As an integral member of the Clinical Development Team, this person will help to develop innovative solutions for the clinical development of Nurix’s pioneering protein modulation programs in hematology, oncology, and cell therapy. Working in close collaboration with the study teams, the incumbent will provide scientific guidance and support.
This role will is responsible for various aspects of clinical study design and execution including: protocol writing, building study infrastructure, staff training, data cleaning/analysis, investigator interaction and support of regulatory filings. In addition, this role will be responsible for providing supporting rationale for clinical development working closely with the Head of Development.
- Participate in and contribute to cross-functional clinical development teams with strong ability to work closely with all team members, address study or other program-specific questions.
- Develop the Global Development plan with senior clinical development staff
- Implement Global Development Plan with strategic clinical science support
- Assist in reviewing and authoring clinical protocol. Read and interpret scientific and medical literature for the use in clinical documents and to assist clinical team decision making.
- Prepare clinical portions of all relevant regulatory filings and meeting packages (INDs, Annual Reports, meeting requests, NDAs, etc.) for US and ex-US Health Authorities.
- Integrate scientific knowledge and operational expertise to ensure translation of clinical research plans into efficiently delivered, high quality studies.
- Acquire and utilize knowledge of clinical trial design and relevant disease indications to assist in study concept and protocol development. Contribute to discussions concerning scientific and procedural aspects of study design. Coordinate with departments to produce the final protocol and informed consent documents.
- Compose medical data review plans, Data Safety Monitoring Board (DSMB), Safety Review Committee (SRC) charters, and specific sections of study manuals and investigator meeting materials.

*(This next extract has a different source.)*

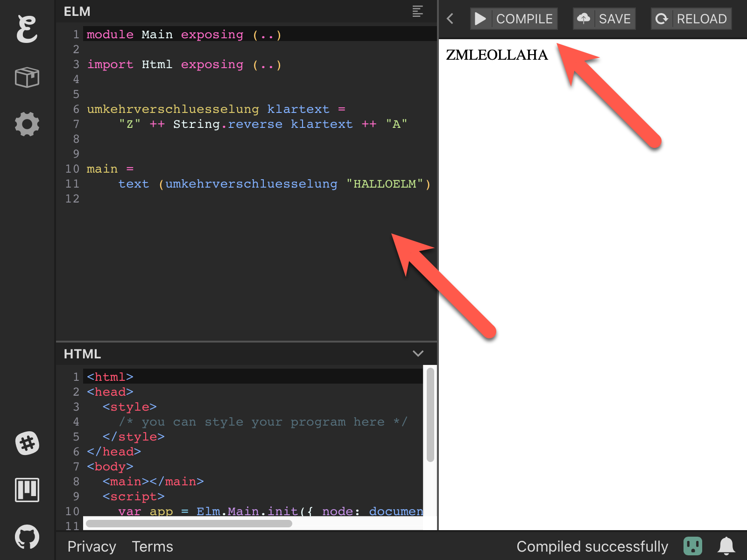Viewport: 747px width, 560px height.
Task: Click the HTML editor vertical scrollbar
Action: [430, 415]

- Contribute significantly to the development of CRFs, data edit checks, patient profile design, ongoing data cleaning (query generation, coding review, SAE reconciliation) and data trend analysis.
- Lead internal clinical data review meetings in conjunction with the medical monitor; lead the data preparation effort for dose escalation meeting, as applicable to study stage.

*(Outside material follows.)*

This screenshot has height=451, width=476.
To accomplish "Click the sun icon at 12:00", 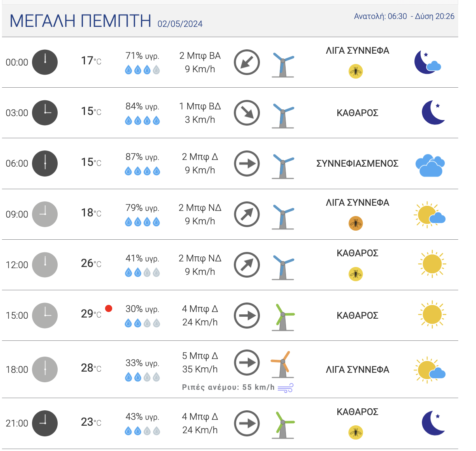I will click(x=432, y=264).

- Coordinate and manage external medical advisory committees for the study team such as DSMBs and Scientific Steering Committees, in conjunction with the medical monitor.

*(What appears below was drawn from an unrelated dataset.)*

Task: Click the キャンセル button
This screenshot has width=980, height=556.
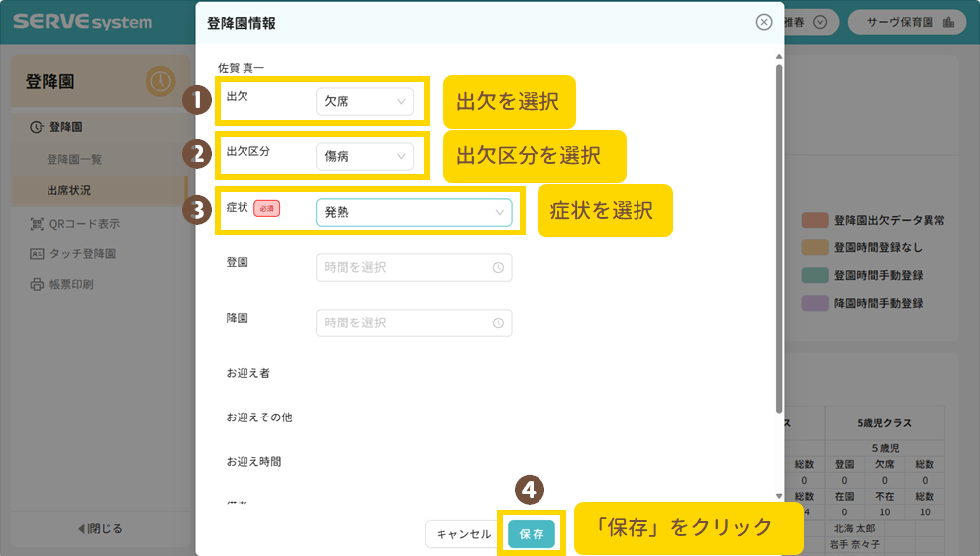Action: (463, 534)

- Research and summarize published literature for continual learning and to prepare training materials for other clinical team members.
- Contribute to statistical analysis plans, table, listing, figure design and the preparation of manuscripts and other presentations of study data, as appropriate.
- Address investigator questions regarding protocol and related scientific issues and attend site initiation visits (SIVs), in coordination with the medical monitor.
- Assist in determining the activities to support a project's priorities within functional area
- Trains other clinical scientists as needed.
Advanced degree in sciences (MD, PhD, or PharmD preferred) and 6+ year's relevant drug development experience for Director level, 8+ years development experience for Senior Director level.
- Experience directly in the clinical science role, in a hematology/oncology indication for first-in-human and proof of concept studies in small molecules and/or cell therapy. Registrational or Phase 3 study experience is preferred.
- In depth understanding of clinical operations and translational medicine.
- Excellent interpersonal skills.
- Able to translate technical concepts into accessible language and direction for the broader study team.
- Excellent attention to detail, partnership and initiative, with flexibility to adapt to the needs of the organization; maintain meticulous attention to project deadlines.
- Experienced in Microsoft Office (Excel, Word, PowerPoint, OneNote), and ideally also with job related programs such as Spotfire and Medidata Rave or similar.
- Strong understanding of ICH GCP, as well as general knowledge of industry practices and standards
- Commitment to patient safety and clinical compliance.